**WHAT THIS TASK INVOLVES**
Output exactly the lines below from the one containing "You are a GUI" to the last line, both included. Omit pictures.

**PROVIDED ENTRIES**
__________
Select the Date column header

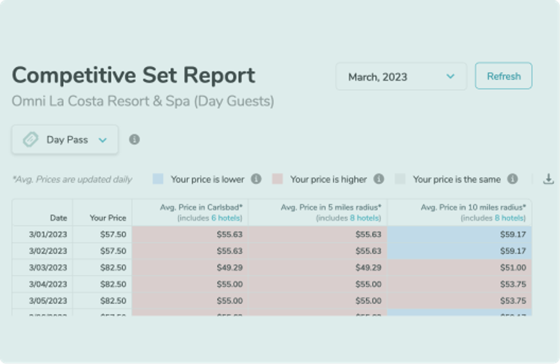(x=59, y=217)
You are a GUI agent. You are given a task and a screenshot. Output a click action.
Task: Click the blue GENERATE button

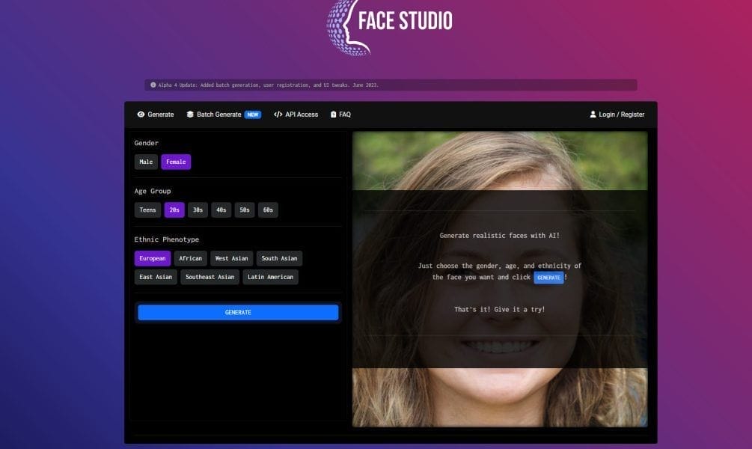coord(237,312)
__________
**SOLUTION TO THE EXERCISE**
You are a GUI agent. You are given a task and a screenshot. Output a click action.
Task: Click the blue GENERATE button

coord(237,312)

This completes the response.